Rituximab, a chimeric CD20 antibody, has been incorporated in various chemotherapy regimen for B-cell lymphoma. It has also been used as maintenance therapy in some of these patients. However, the effects of its long-term use on the immune system has not been previously documented. Here, we present our preliminary analysis of the effect of maintenance rituximab therapy on the B-cell immune repertoire in nine consecutive patients with B-cell lymphoma who were treated with maintenance rituximab after autologous stem cell transplant (ASCT) for high-risk disease.

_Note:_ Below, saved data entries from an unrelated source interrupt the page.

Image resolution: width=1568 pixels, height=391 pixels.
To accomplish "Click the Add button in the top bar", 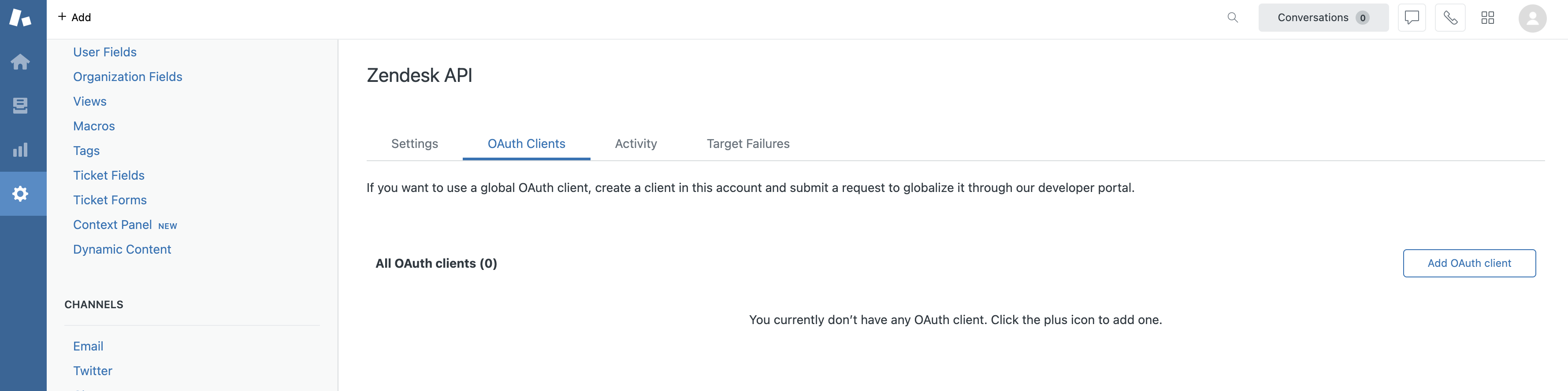I will tap(74, 17).
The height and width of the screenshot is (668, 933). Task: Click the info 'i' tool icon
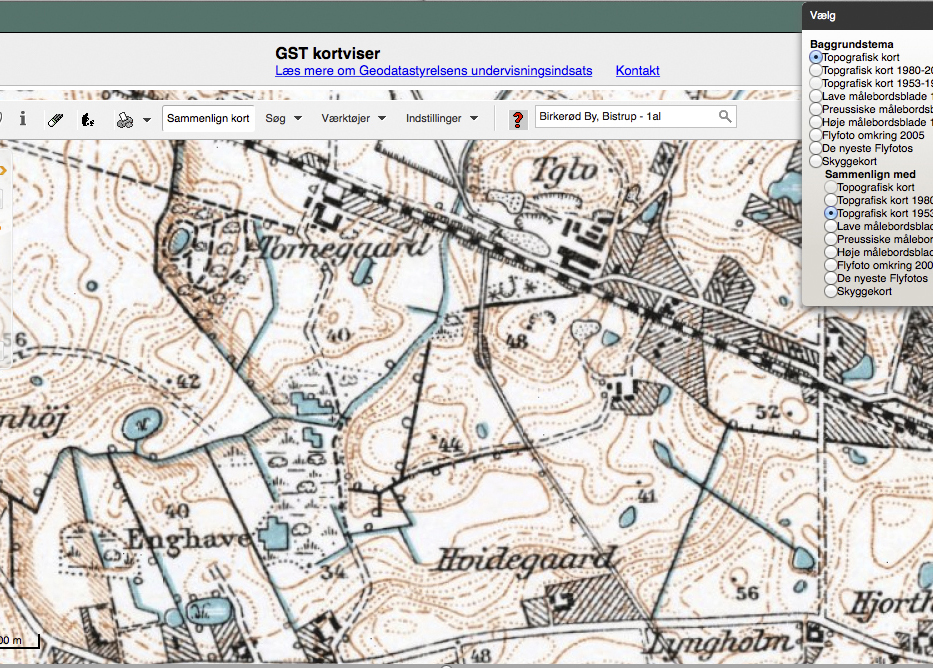(23, 119)
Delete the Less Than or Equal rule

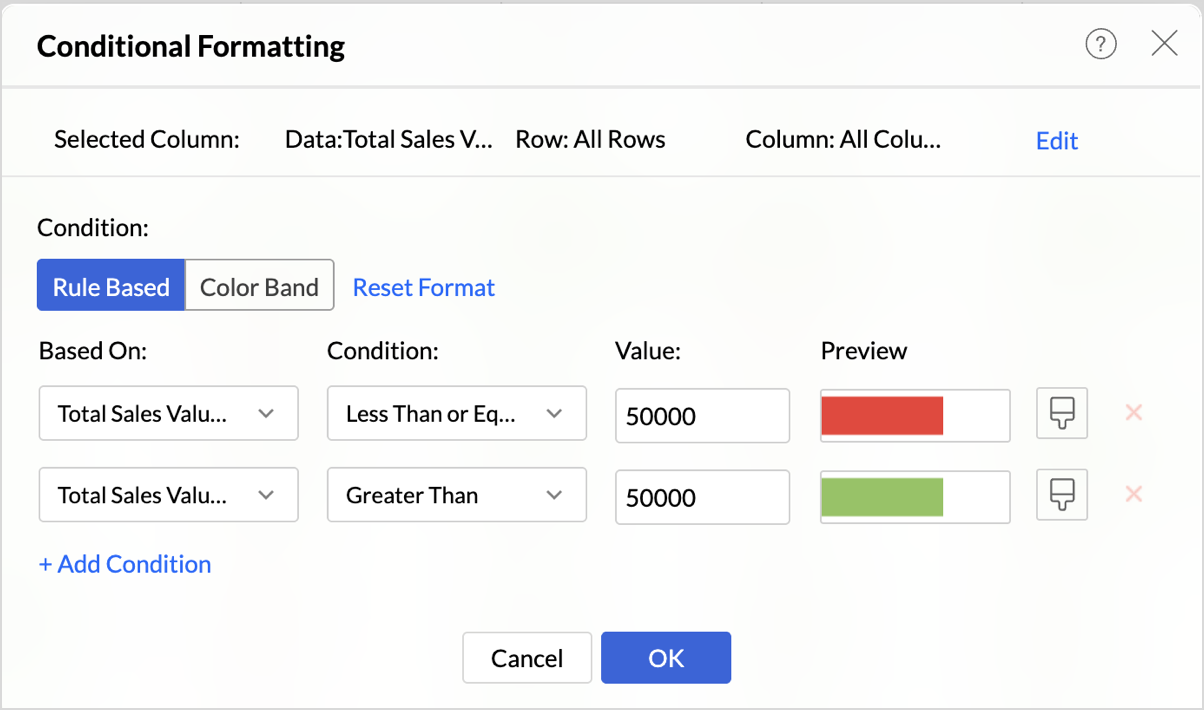tap(1133, 413)
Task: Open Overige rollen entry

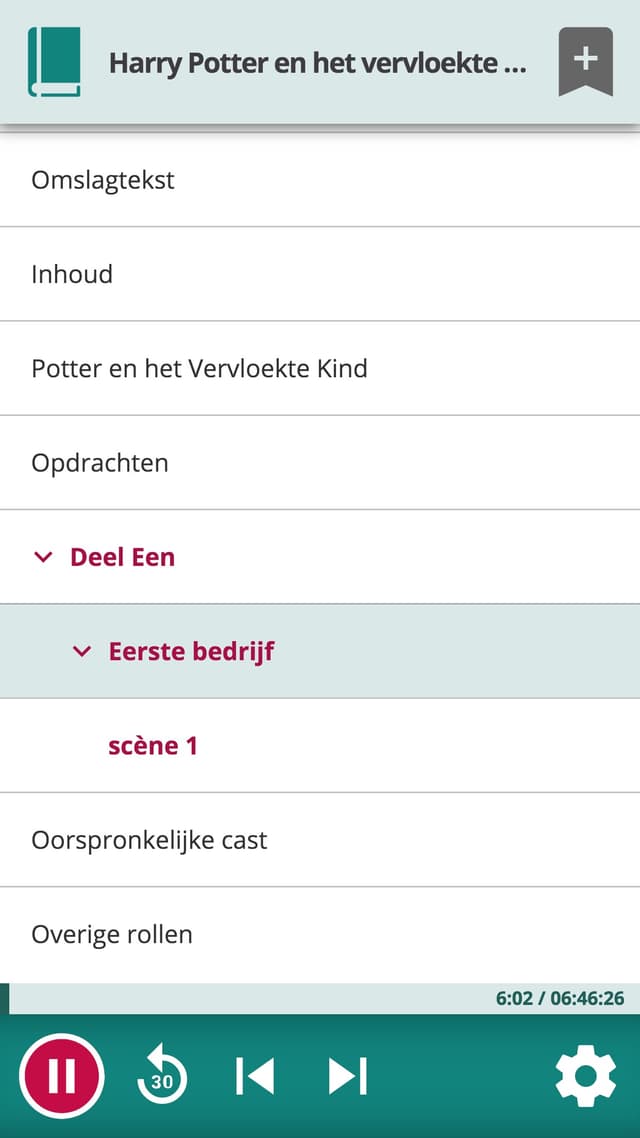Action: (320, 935)
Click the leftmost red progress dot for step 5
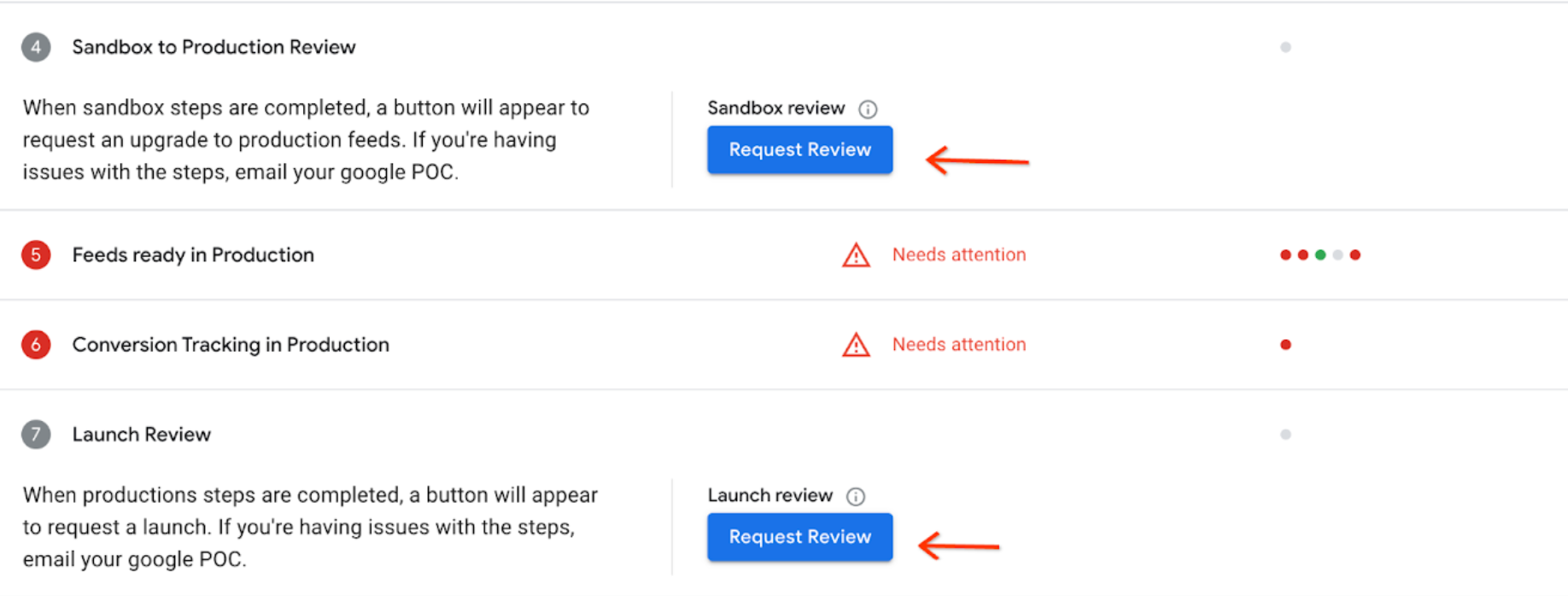 pos(1285,254)
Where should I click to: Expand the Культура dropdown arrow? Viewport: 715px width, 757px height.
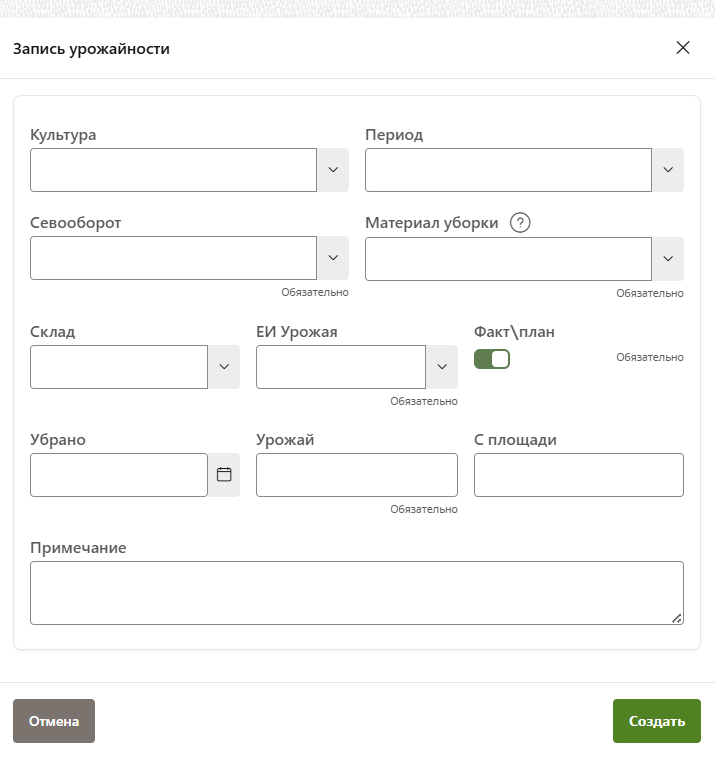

Nine patients (seven men and two women) with high-risk B-cell lymphoma were treated. Their diagnosis were: advanced mantle cell lymphoma in first CR (6), Stage IV DLCL in CR1 (1) and high grade NHL in CR2 (2). Median age was 66 years (range 38–72 years). CR was achieved using R-CHOP (8) or R-DHAP (1). Autologous stem cells were harvested during hematopoietic recovery from the last course of chemo-immunotherapy and G-CSF. Within two weeks after stem cell harvest, each patient received intravenous melphalan (200 mg/m2) following by the infusion of at least 2 x 106/kg CD34+ cells. All patients received a rituximab infusion (375 mg/m2) every three months starting D+100 after ASCT for a total of 2 years or until disease relapse. Unlike patients who underwent ASCT without rituximab, in whom B-cell recovery occured between 3–6 months, we observed severe delays in the immunoglobulin recoveries in these patients. At 9 months after transplant, all patients were IgM and IgG deficient, with only 1/9 patient acheived a normal IgA level. Even at 24 months after transplant, all patients were still IgM deficient and only 20% achieved normal IgA and IgG levels. The severity of immuno-deficiencies was next examined. We observed severe immunoglobulin deficiency (defined by < 50% normal levels) in IgM in all patients and in IgG and IgA in more than 20% patients at 24 months, suggesting that the immunoglobulin recovery was both delayed and severely affected.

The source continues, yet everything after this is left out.